Dataset records START

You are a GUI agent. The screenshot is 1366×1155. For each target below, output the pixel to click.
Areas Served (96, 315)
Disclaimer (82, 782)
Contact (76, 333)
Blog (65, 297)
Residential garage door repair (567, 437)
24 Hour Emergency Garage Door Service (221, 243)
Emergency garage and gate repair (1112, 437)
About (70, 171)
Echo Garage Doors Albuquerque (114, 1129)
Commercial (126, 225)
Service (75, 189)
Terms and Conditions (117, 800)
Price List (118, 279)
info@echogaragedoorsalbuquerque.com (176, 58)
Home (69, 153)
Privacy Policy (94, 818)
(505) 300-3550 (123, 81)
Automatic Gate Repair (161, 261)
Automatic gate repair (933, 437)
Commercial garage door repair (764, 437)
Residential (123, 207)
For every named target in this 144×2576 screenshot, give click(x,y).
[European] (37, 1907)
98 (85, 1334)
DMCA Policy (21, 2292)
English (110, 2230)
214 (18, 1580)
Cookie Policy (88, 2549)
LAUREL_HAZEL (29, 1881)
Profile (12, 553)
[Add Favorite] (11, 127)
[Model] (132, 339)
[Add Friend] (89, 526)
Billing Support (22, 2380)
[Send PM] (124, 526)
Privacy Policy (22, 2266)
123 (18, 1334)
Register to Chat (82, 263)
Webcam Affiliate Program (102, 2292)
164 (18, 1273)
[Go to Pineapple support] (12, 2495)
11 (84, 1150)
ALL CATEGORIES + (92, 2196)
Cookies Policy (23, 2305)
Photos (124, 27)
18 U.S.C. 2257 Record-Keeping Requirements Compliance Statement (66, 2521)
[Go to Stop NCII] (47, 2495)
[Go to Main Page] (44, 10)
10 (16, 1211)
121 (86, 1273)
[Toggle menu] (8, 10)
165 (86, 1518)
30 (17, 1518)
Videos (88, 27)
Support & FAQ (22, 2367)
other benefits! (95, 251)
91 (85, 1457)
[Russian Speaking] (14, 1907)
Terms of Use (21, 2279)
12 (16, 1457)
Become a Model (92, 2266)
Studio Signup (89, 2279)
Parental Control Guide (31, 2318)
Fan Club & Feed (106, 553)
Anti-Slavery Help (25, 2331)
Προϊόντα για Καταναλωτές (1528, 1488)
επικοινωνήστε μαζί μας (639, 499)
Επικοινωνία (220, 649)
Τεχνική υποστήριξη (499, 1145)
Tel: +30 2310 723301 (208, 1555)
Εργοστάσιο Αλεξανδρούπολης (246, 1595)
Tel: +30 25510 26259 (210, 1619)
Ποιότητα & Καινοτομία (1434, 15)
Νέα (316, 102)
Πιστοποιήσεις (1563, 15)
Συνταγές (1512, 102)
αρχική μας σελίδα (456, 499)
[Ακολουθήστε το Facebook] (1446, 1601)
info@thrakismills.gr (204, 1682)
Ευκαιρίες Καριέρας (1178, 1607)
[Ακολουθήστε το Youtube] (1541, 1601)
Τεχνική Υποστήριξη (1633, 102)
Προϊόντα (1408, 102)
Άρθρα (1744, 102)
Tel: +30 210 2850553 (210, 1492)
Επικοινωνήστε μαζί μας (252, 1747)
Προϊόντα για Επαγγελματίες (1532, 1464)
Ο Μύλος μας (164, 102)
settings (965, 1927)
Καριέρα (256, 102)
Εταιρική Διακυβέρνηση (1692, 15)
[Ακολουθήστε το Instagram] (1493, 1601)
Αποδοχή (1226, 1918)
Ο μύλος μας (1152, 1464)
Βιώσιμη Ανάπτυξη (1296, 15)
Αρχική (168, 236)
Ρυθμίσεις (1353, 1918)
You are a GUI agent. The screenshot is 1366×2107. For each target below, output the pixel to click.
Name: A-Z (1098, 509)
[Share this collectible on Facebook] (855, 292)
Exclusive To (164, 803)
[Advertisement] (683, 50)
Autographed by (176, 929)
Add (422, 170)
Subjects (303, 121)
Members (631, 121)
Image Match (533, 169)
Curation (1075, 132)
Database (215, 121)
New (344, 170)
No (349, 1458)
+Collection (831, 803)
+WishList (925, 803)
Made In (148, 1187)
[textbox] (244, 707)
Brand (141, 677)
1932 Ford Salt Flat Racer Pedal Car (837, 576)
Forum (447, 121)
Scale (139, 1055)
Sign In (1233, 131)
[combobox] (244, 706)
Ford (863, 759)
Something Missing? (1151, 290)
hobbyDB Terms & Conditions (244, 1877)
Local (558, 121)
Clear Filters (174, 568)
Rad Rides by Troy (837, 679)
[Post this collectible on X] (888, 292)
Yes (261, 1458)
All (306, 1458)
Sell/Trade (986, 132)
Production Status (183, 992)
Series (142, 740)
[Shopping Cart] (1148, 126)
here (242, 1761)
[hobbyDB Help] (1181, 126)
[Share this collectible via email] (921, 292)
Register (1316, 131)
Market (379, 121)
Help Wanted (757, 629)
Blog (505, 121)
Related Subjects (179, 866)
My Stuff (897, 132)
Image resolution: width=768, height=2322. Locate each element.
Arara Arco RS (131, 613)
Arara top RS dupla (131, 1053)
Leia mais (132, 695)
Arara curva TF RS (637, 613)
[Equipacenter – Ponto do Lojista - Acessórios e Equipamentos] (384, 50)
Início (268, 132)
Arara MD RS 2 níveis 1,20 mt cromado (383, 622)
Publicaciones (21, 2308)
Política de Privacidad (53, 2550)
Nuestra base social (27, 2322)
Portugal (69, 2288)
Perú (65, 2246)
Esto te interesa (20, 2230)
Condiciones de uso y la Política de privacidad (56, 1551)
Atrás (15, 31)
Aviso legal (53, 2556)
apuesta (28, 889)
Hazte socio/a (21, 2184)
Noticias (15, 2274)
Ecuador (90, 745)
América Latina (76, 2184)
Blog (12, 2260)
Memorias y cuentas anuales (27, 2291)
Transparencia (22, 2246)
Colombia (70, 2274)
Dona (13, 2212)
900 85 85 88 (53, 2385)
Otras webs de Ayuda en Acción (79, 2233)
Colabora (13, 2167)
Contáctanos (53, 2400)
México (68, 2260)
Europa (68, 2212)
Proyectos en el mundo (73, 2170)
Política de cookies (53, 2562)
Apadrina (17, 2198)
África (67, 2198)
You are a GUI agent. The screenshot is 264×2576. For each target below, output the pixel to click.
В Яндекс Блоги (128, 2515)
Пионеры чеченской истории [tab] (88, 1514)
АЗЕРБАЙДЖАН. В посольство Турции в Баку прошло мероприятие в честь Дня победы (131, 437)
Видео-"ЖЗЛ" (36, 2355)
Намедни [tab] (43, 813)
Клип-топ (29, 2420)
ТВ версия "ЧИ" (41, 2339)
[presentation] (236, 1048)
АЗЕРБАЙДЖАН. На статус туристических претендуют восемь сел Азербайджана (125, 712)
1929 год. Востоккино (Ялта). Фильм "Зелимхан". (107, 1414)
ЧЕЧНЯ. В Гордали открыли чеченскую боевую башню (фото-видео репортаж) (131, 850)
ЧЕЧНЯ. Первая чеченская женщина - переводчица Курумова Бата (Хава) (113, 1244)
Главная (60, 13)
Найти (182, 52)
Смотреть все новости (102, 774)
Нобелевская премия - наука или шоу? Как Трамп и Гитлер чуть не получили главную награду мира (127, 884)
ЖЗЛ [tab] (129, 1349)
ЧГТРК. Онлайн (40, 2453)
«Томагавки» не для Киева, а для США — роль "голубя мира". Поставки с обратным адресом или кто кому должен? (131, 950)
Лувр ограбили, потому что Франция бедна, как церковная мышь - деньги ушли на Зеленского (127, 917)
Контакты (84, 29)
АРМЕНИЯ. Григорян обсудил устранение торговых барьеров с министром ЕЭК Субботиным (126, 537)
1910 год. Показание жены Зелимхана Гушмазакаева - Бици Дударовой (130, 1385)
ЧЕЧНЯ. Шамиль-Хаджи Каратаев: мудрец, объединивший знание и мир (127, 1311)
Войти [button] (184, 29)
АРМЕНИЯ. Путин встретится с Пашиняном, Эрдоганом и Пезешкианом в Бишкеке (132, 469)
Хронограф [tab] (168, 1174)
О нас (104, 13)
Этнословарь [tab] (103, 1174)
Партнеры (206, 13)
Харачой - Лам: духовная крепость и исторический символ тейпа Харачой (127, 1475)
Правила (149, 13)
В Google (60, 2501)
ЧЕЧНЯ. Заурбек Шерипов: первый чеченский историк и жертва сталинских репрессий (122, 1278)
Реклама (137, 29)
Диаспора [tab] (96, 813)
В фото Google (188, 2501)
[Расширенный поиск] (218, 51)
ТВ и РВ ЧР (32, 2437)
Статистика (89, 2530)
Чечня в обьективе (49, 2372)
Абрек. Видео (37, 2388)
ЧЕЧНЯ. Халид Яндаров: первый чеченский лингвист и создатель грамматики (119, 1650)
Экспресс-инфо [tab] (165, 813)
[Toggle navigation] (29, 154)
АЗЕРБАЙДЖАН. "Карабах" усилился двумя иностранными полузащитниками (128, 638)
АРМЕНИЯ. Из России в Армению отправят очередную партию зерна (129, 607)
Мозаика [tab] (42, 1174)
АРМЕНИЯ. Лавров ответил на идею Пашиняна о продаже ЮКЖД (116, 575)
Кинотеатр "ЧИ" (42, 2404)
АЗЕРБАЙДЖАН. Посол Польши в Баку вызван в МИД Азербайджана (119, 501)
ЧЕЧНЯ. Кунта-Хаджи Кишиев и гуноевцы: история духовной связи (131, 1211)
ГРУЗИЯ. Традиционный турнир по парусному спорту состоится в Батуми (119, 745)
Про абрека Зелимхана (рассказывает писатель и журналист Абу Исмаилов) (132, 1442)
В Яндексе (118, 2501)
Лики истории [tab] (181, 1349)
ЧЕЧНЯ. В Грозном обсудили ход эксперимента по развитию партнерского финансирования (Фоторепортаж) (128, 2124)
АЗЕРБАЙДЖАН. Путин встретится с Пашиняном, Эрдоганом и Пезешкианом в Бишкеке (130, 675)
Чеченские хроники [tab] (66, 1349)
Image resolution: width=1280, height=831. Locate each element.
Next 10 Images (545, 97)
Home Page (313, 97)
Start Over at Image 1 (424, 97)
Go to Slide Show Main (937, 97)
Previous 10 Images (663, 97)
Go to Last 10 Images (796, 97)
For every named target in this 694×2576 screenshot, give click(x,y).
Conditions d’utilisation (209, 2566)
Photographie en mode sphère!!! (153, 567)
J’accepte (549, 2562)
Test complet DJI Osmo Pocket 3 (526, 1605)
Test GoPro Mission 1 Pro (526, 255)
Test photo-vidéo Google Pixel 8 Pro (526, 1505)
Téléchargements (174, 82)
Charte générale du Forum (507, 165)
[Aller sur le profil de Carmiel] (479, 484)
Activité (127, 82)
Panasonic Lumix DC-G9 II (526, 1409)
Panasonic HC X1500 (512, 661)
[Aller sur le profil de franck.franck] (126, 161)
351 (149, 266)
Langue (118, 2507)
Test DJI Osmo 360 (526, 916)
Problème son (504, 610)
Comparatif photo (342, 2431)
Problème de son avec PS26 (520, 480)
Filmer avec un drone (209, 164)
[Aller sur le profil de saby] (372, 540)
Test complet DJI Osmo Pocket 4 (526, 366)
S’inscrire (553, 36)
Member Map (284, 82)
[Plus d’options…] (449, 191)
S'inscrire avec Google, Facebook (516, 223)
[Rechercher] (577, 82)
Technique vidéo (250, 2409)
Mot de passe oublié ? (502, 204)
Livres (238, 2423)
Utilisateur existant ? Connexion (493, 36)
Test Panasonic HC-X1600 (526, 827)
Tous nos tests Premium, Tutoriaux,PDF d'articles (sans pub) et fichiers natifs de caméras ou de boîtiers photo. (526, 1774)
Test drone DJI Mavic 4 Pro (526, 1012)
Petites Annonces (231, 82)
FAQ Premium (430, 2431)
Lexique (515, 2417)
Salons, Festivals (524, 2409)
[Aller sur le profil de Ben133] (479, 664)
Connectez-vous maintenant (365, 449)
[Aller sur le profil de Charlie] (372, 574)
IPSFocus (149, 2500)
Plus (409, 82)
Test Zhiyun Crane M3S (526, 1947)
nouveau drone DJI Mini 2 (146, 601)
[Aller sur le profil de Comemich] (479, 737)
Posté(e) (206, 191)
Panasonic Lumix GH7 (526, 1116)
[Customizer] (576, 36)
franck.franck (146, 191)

Dataset records END

» Exercise brief
A word-for-word copy of the lines above from the one with "Абрек. Видео (37, 2388)" through the one with "АРМЕНИЯ. Из России", inclusive, is the only output wanted.

» Response to this task
Абрек. Видео (37, 2388)
ЧЕЧНЯ. Халид Яндаров: первый чеченский лингвист и создатель грамматики (119, 1650)
Экспресс-инфо [tab] (165, 813)
[Toggle navigation] (29, 154)
АЗЕРБАЙДЖАН. "Карабах" усилился двумя иностранными полузащитниками (128, 638)
АРМЕНИЯ. Из России в Армению отправят очередную партию зерна (129, 607)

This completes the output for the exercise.